• **EXERCISE GOAL**
Give back exactly the lines of the entries below from the line with "Given: Click the フリガナ label text" to the line with "Viewport: 1330px width, 896px height.", inclusive, and only those.

### PROVIDED DATA ###

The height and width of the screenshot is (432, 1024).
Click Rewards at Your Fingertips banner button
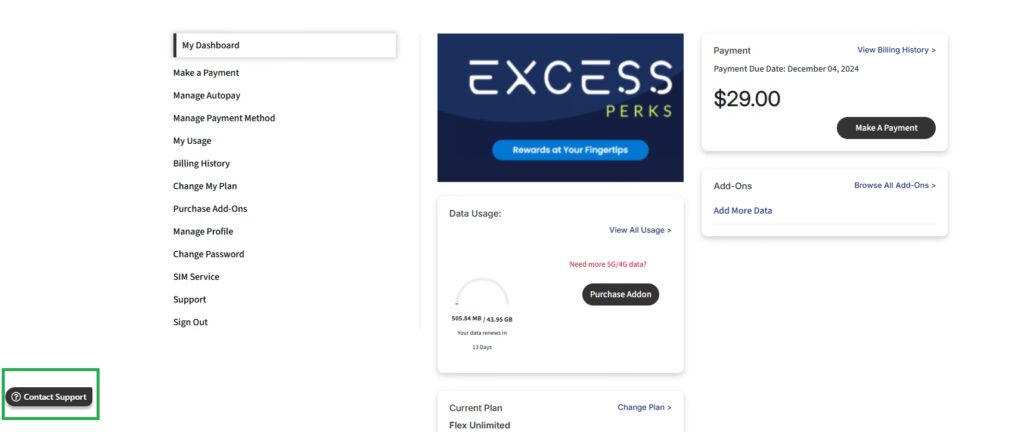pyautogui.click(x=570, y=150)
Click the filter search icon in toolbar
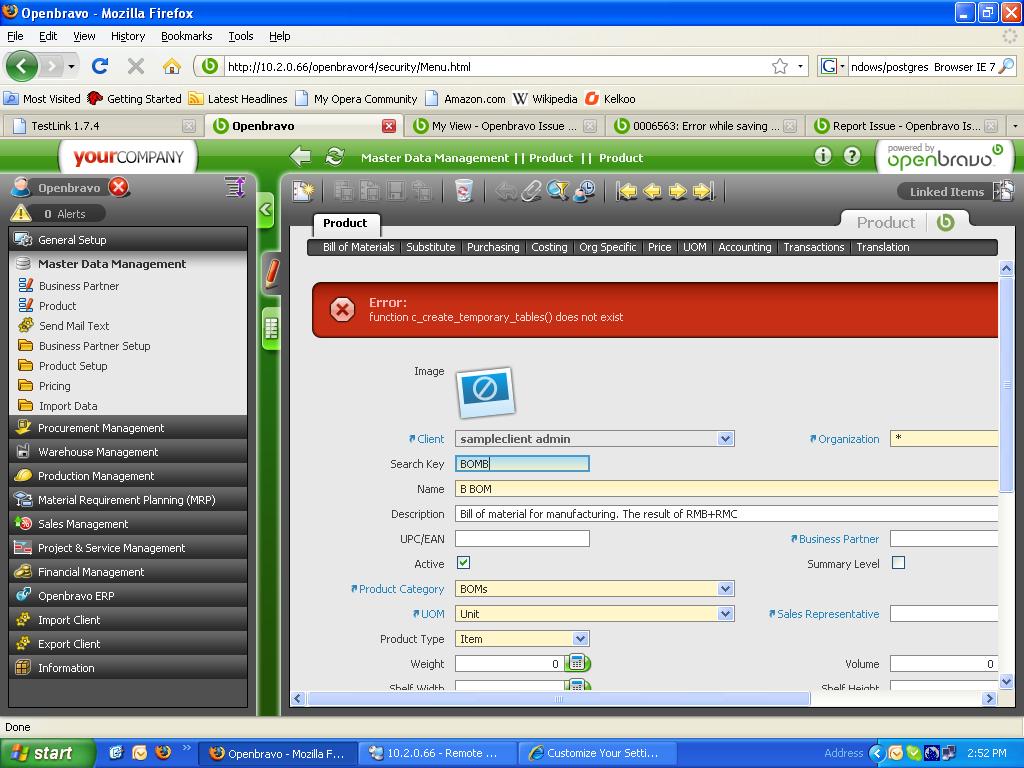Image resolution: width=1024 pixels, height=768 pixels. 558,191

###
### PROVIDED DATA ###

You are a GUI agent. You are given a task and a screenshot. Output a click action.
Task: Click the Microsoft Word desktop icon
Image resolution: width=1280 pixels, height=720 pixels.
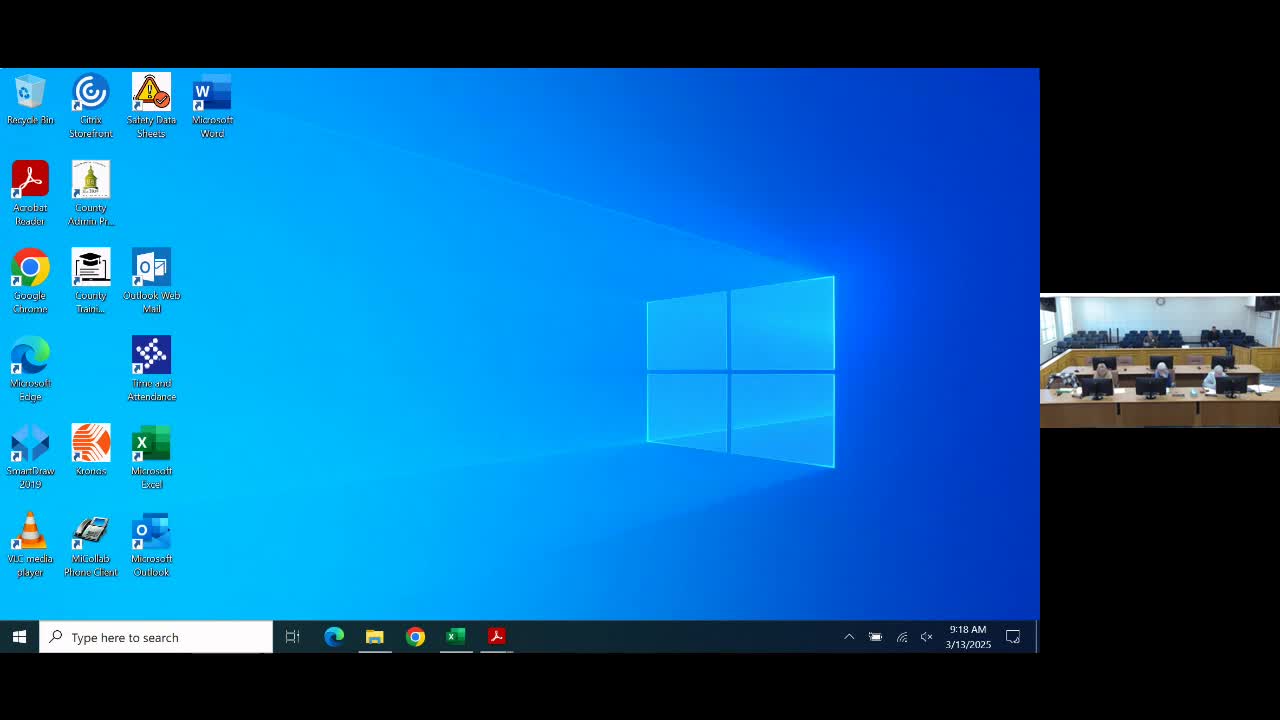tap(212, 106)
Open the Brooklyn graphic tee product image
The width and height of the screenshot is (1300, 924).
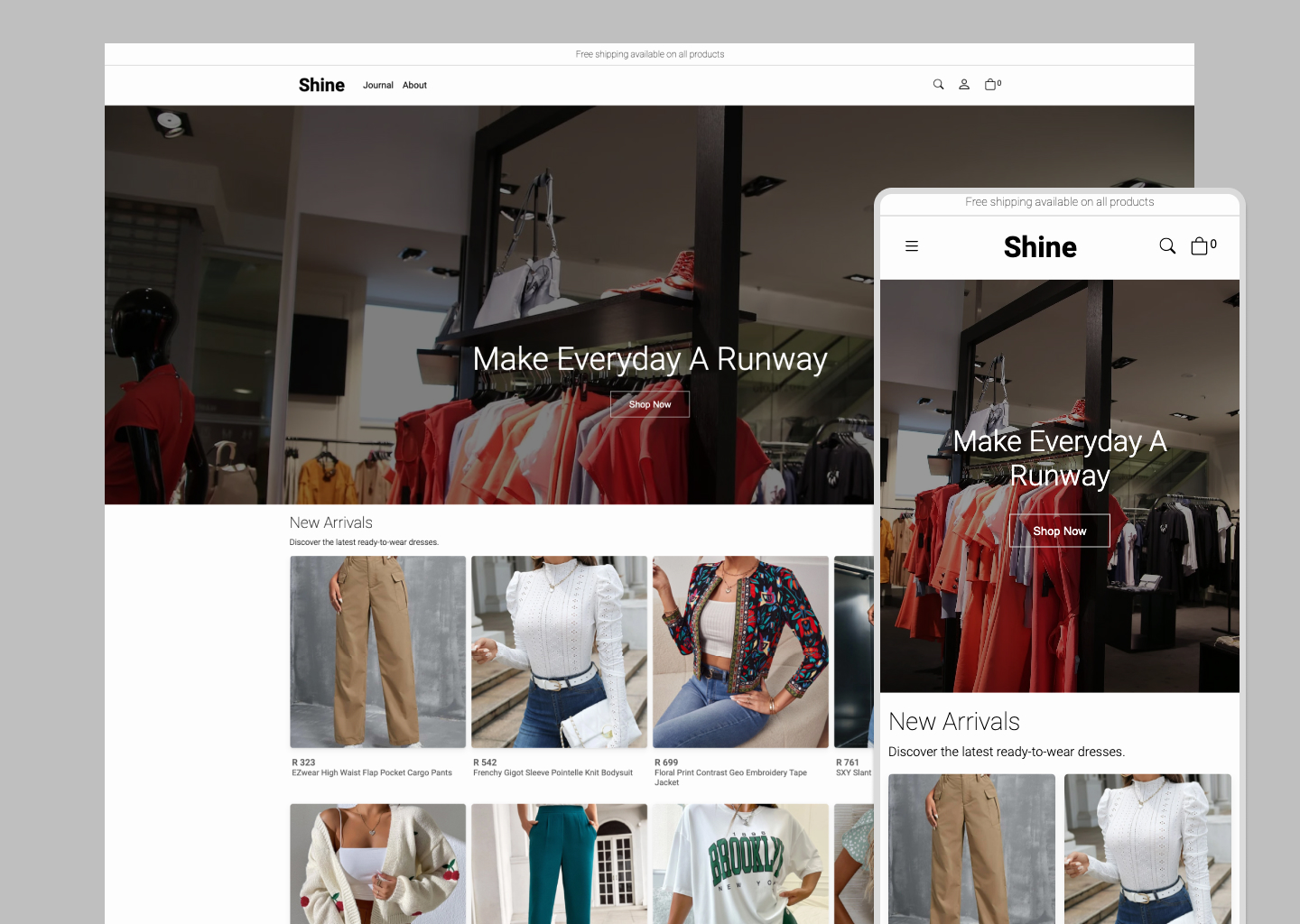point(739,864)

###
### PROVIDED DATA ###

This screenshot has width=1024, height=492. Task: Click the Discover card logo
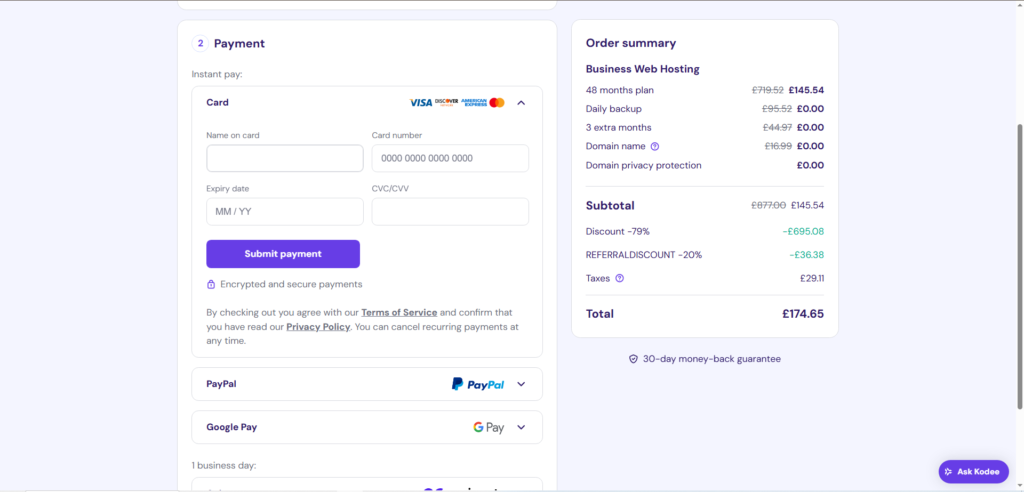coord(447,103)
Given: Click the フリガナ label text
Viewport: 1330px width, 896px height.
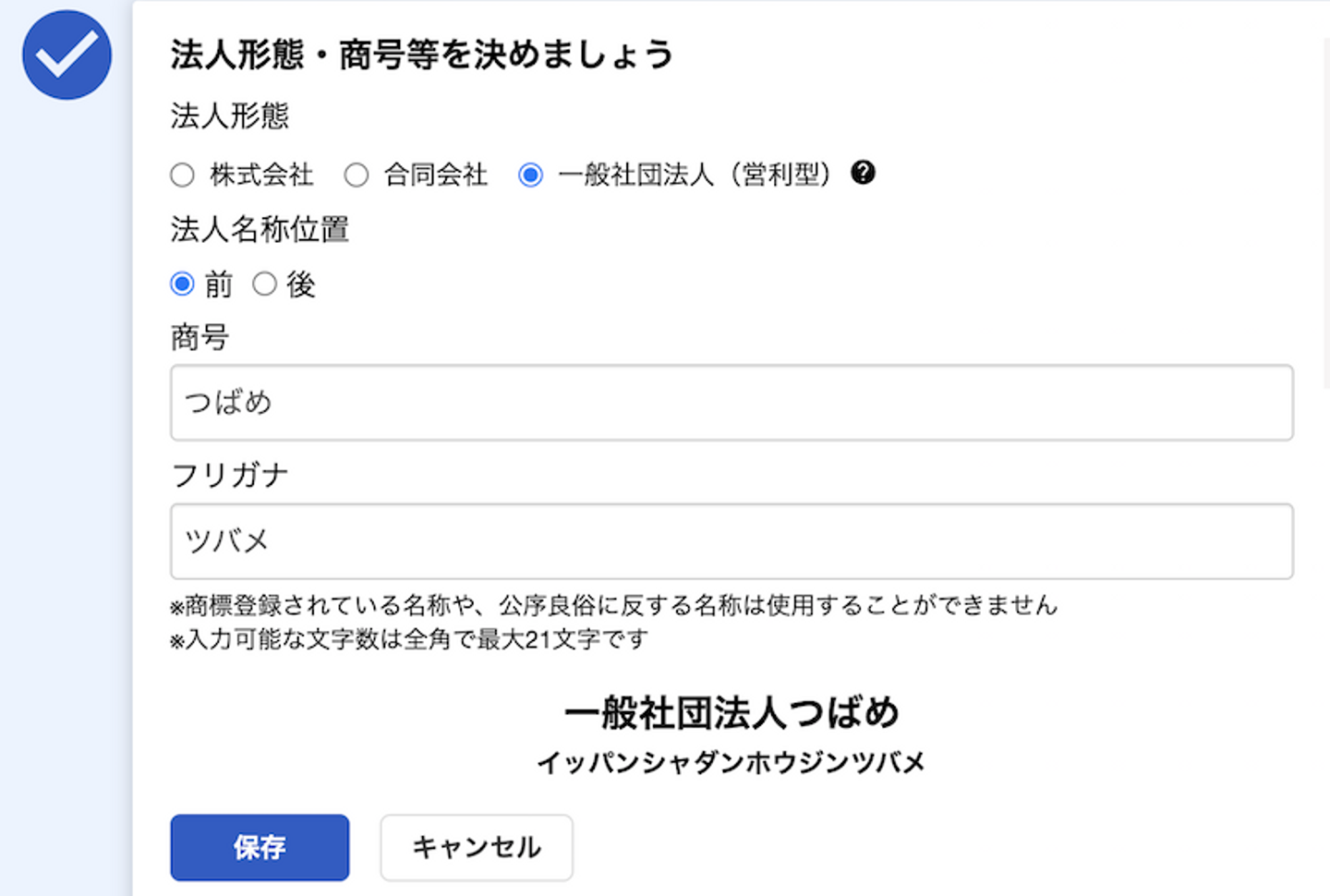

###

• **TASK RESPONSE**
Given: Click the フリガナ label text
Viewport: 1330px width, 896px height.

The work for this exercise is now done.